• [GEGEVEN TEKST]
┌────────

De Hoge Raad oordeelt dat er bij ongehuwd samenwonenden een vergoedingsrecht kan ontstaan op grond van redelijkheid en billijkheid.
De zaak verloopt als volgt. Man en vrouw wonen ongehuwd samen zonder samenlevingscontract in een woning die volledig eigendom is van de man. In 2011 is de woning verbouwd voor een bedrag van afgerond € 75.000. De kosten van de verbouwing zijn door de vrouw betaald. De relatie eindigt en de vrouw eist van de man een bedrag van € 75.000 als vergoeding voor de door haar gefinancierde verbouwing.
De Hoge Raad stelt dat artikel 1:87 van het Burgerlijk Wetboek (BW), dat vergoedingsrechten voor gehuwden en geregistreerd partners regelt, niet van toepassing is in geval van ongehuwd samenwonenden. Een samenlevingsovereenkomst is bepalend. Man en vrouw hebben echter geen samenlevingsovereenkomst opgesteld en ook geen afspraken gemaakt over de kosten van de samenleving of de kosten van de verbouwing.
Daarnaast is het mogelijk dat er op grond van onverschuldigde betaling (artikel 6:203 BW) of ongerechtvaardigde verrijking (artikel 6:212 BW) een vergoedingsrecht ontstaat. De vrouw slaagt er echter niet in om overtuigend bewijs te leveren zodat een beroep op onverschuldigde betaling en ongerechtvaardigde verrijking niet slaagt.
Tot slot geeft de Hoge Raad aan dat ondanks het ontbreken van een samenlevingsovereenkomst of afspraken de rechtsverhouding tussen ongehuwd samenwonenden mede wordt bepaald door de redelijkheid en billijkheid. Als er sprake is van bijzondere omstandigheden kan er uit hoofde van de redelijkheid en billijkheid toch sprake kan zijn van een vergoedingsrecht. Omdat de vrouw er echter niet in slaagt om bijzondere feiten en omstandigheden aan te tonen is geen sprake van een vergoedingsrecht.
Belang voor de praktijk
De wettelijke regeling voor vergoedingsrechten tussen echtgenoten en geregistreerd partners is met ingang van 1 januari 2012 opgenomen in artikel 1:87 BW. De bepaling luidt als volgt:
“Indien een echtgenoot ten laste van het vermogen van de andere echtgenoot een goed dat tot zijn eigen vermogen zal behoren, verkrijgt of indien ten laste van het vermogen van de andere echtgenoot een schuld ter zake van een tot zijn vermogen behorend goed wordt voldaan of afgelost, ontstaat voor de eerstgenoemde echtgenoot een plicht tot vergoeding.”

└────────

• [VASTGELEGDE GEGEVENS]
┌────────

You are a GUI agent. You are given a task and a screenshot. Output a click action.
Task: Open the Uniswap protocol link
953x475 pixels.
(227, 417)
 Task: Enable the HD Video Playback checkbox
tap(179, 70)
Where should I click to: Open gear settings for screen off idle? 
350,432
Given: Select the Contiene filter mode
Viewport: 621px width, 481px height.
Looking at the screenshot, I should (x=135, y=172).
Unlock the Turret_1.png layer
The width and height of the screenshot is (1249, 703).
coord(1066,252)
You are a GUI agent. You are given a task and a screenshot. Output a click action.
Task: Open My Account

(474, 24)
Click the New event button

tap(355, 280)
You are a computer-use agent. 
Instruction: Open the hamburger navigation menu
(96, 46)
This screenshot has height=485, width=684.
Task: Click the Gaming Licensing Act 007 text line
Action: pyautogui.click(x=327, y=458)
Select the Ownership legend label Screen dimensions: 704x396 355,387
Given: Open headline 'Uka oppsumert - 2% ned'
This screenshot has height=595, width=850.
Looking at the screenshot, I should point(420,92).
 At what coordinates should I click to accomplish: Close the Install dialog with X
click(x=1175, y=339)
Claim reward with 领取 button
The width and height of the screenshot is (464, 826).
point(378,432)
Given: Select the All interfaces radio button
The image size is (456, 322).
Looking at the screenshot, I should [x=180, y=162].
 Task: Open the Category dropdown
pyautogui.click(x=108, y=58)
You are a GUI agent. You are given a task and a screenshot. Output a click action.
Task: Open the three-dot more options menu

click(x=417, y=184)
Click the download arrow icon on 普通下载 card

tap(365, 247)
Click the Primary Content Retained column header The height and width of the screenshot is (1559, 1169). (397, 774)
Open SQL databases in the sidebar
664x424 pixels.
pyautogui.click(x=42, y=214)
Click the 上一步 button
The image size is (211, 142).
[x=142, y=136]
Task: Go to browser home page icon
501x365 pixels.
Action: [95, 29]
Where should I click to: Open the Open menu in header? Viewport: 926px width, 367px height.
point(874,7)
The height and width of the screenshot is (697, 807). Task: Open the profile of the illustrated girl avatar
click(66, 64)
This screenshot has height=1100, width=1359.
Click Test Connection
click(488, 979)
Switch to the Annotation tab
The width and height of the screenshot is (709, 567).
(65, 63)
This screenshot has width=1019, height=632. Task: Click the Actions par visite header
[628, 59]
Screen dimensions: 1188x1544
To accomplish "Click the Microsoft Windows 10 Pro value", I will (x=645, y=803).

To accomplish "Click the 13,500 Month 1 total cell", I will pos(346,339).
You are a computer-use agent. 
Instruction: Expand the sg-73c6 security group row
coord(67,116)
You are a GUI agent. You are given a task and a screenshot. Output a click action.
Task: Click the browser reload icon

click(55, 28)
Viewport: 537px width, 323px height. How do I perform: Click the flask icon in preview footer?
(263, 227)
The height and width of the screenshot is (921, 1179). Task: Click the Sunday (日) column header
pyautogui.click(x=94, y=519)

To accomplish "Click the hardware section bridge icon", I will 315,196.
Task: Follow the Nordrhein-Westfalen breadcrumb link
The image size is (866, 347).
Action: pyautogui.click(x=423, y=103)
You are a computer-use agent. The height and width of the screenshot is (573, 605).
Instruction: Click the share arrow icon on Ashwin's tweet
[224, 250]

└────────

• [WAT TE DOEN]
A - Beantwoord deze vragen aan de hand van de tekst over de uitspraak van de Hoge Raad:
(i) Voor welk bedrag, afgerond, is de woning in 2011 verbouwd?
(ii) Welk artikel van het BW noemt de tekst bij ongerechtvaardigde verrijking?
(iii) Vanaf welke datum staat de wettelijke regeling voor vergoedingsrechten tussen echtgenoten en geregistreerd partners in artikel 1:87 BW?
B - Vertaal deze zin uit de tekst over de uitspraak van de Hoge Raad in het Engels: "Man en vrouw wonen ongehuwd samen zonder samenlevingscontract in een woning die volledig eigendom is van de man."
C - Schrijf de tekst over de uitspraak van de Hoge Raad verder na de laatste zin.
De lijst staat los van de tekst over de uitspraak van de Hoge Raad.

• [ANTWOORDEN]
A -
(i) € 75.000
(ii) Artikel 6:212 BW
(iii) 1 januari 2012

B - A man and a woman live together unmarried, without a cohabitation contract, in a home that is wholly owned by the man.

C -
Voor de bepaling van de hoogte van het vergoedingsrecht gaat de wet uit van de genoemde beleggingsleer. De beleggingsleer houdt in dat de verhouding tussen de investering en de waarde van het goed op de investeringsdatum bepaalt welke vergoeding op een later tijdstip (denk daarbij aan echtscheiding of bij overlijden) vergoed moet worden. Is de investering echter gedaan vóór 1 januari 2012 dan ziet het vergoedingsrecht slechts op de nominale waarde van de investering.
Voorbeeld
Man en vrouw gehuwd in gemeenschap van goederen, kopen samen in 2013 een woning van € 450.000. De vrouw betaalt een bedrag van € 150.000 uit een erfenis die zij met een uitsluitingsclausule heeft gekregen. De rest van de koopsom wordt met een gemeenschappelijke hypothecaire geldlening gefinancierd.
Tien jaar later gaan man en vrouw scheiden. De woning is dan € 600.000 waard. De woning wordt verkocht en de schuld afgelost. De vrouw heeft dan recht op een vergoeding van 1/3 van de waarde bij verkoop: € 200.000. De rest van de overwaarde (€ 600.000 minus € 300.000 hypothecaire lening, minus € 200.000 investering van de vrouw, is € 100.000) wordt gedeeld tussen man en vrouw, dus ieder € 50.000.
De vrouw krijgt dus van de opbrengst: € 200.000 plus € 50.000 = € 250.000, de man krijgt totaal € 50.000.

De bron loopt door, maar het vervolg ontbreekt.